Ogni giorno, srotolando il tappetino, so di srotolare tutto il mio complesso rapporto con il tema dell’identità e delle categorie. Le prime volte che entravo nello schema predefinito di un asana, avvertivo tutto il peso soffocante della categoria, dell’etichetta, della camicia di forza. Mi sentivo vincolata e spesso rabbiosa, mettevo in discussione il senso stesso di costringere il mio corpo nell’ennesima definizione. Avrei voluto assumere forme più morbide, più affini alle mie possibilità, più fluide, più libere. All’epoca “libero” significava ancora “sregolato”, “disordinato”, “disperso”.

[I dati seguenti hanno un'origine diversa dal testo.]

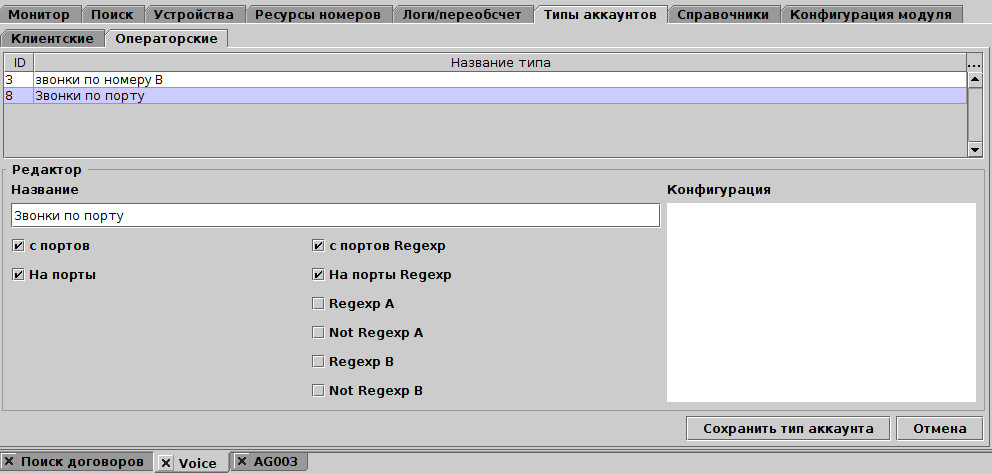Click inside the Конфигурация text area
Image resolution: width=992 pixels, height=473 pixels.
click(820, 300)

Con il tempo, ho trovato la parola che mi ha permesso di sanare questo conflitto e di percepire l’infinita libertà che è sempre disponibile dietro allo schema e alle sue necessità. Questa parola è “esuberanza”. Mentre il mio corpo aderisce alla forma della posizione, si nutre e beneficia della sua storia millenaria, la mia mente è posizionata sull’”esuberanza”, sulla “rimanenza”, su tutto quello che sta accadendo fuori dalla categoria. Il mio corpo si ricarica della tradizione e del noto, ma la mia mente e il mio sentire sono come la gramigna e la tempera, indomiti e pacifici allo stesso tempo. Lo sguardo interiore esplora territori che si rendono manifesti proprio grazie alla staticità e al conformismo della posizione: più stabile è lo schema, più impetuosa è l’energia che scorre; più pura è la linea, più giovane è il respiro.
Stare “fuori” dalle categorie non significa stare senza. Oggi “libero” significa “unito”, “cosciente”, “ritrovato”.